16. Late in 1998 certain private investors expressed a wish to submit proposals for continued operation of the Tanzanian and Italian Petroleum Refining Company Ltd. (TIPER) as a refinery of crude oil. A draft cabinet paper regarding the divestiture strategy for the refinery, which had been prepared for cabinet decision, was therefore withdrawn, and March 31 was established as the deadline for submitting proposals. No responses were received by the deadline, but in early April, a private company submitted a proposal to purchase the government's shares in the refinery. In early June, the government decided that with effect from January 1, 2000, the refinery would no longer be subsidized, either through the pricing system or from the budget. A three-option strategy was adopted: by that date, TIPER would either be privatized as a refinery without government subsidies or privatized as a storage depot or, if neither proved feasible, would be closed. The Ministry of Energy and Minerals was asked to evaluate all three options, including a private sector proposal, to permit a final decision to be taken by end-September 1999.

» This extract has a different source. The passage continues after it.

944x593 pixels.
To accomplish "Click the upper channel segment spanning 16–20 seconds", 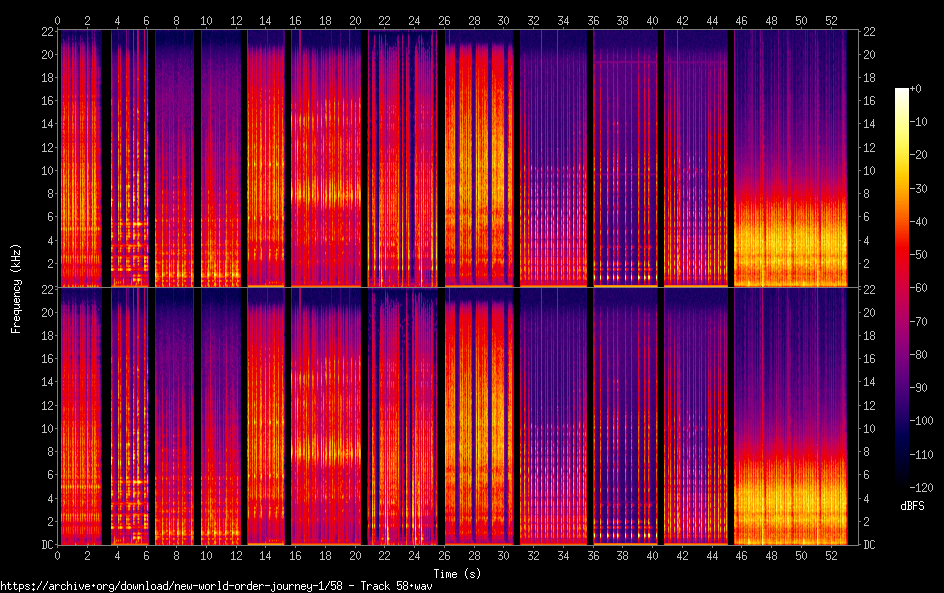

17. With the completion of the upgrading of the harbor facilities in December 1999, Tanzania will be able to meet all of its needs for refined petroleum products through imports. Accordingly, in June 1999 the government informed the Tanzania Petroleum Development Corporation (TPDC) and the private oil marketing companies that all imports of petroleum products will be fully liberalized-subject to interim regulations to be adopted by September 1999-as of January 1, 2000. The government has also decided that as of January 1, 2000, all revenue from taxes and other levies on petroleum products, except for the charges for the TPDC overhead cost and the TPDC margin, would accrue to the budget, and that the latter would accrue to the budget from July 1, 2000. From the latter date, TPDC will not receive any payments from the budget, except for tasks it performs on behalf of the government, such as acquisition and management of data and information on Tanzania's petroleum potential. As for the removal of controls on petroleum product prices, the need to obtain parliamentary approval for the associated change in the windfall tax delayed implementation until June 2, 1999. Amid this complex set of activities, plans to increase the controlled retail prices in line with the rise in world prices that began in February were not carried out. A draft regulatory framework for the petroleum sector was submitted by consultants in March, 1999, slightly behind schedule. Interim regulations covering key issues such as safety, environmental protection, quality standards, and competition are scheduled to be promulgated in September 1999, under the provisions of current legislation. Over the next two years, the government intends to revamp the 1981 Petroleum Conservation Act to provide a comprehensive modern regulatory framework for the sector.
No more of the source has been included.